A schematic view of the workflow we will perform in this tutorial is given below:

Workflow representation of this tutorial.

Agenda

In this tutorial, we will cover:

  1. Overview
  2. Obtaining and preparing data
    1. Importing the data into Galaxy
  3. Quality Control
    1. NanoPlot to explore data
  4. De-novo Assembly
    1. Pairwise alignment using Minimap2
    2. Ultrafast de novo assembly using Miniasm
    3. Remapping using Minimap2
    4. Ultrafast consensus module using Racon
    5. Visualize assemblies using Bandage
    6. Optimizing assemblies using Unicycler
  5. Species and plasmids
    1. Prediction of plasmid sequences and classes using PlasFlow
  6. Antibiotic Resistance
    1. Scan genome contigs for antimicrobial resistance genes
    2. CARD database
  7. Conclusion
Comment: Results may vary

Your results may be slightly different from the ones presented in this tutorial due to differing versions of tools, reference data, external databases, or because of stochastic processes in the algorithms.

In this tutorial we use metagenomic Nanopore data, but similar pipelines can be used for other types of datasets or other long-read sequencing platforms.

Obtaining and preparing data

We are interested in the reconstruction of full plasmid sequences and determining the presence of any antimicrobial resistance genes.
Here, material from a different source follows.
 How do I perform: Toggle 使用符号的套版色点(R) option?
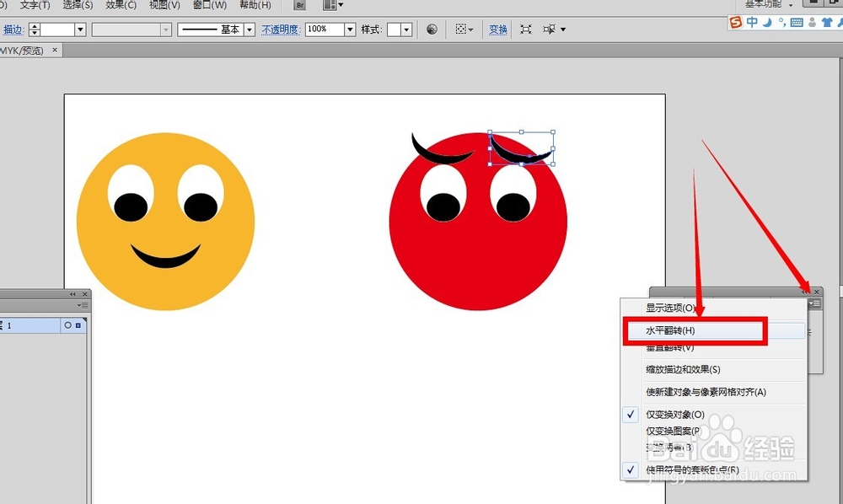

We will use the plasmid dataset created by Li et al. 2018 for their evaluation of the efficiency of MDR plasmid sequencing by MinION platform. In the experiment, 12 MDR plasmid-bearing bacterial strains were selected for plasmid extraction, including E. coli, S. typhimurium, V. parahaemolyticus, and K. pneumoniae.

Comment: Nanopore sequencing

Nanopore sequencing has several properties that make it well-suited for our purposes

  1. Long-read sequencing technology offers simplified and less ambiguous genome assembly
  2. Long-read sequencing gives the ability to span repetitive genomic regions
  3. Long-read sequencing makes it possible to identify large structural variations

How nanopore sequencing works

When using Oxford Nanopore Technologies (ONT) sequencing, the change in electrical current is measured over the membrane of a flow cell. When nucleotides pass the pores in the flow cell the current change is translated (basecalled) to nucleotides by a basecaller. A schematic overview is given in the picture above.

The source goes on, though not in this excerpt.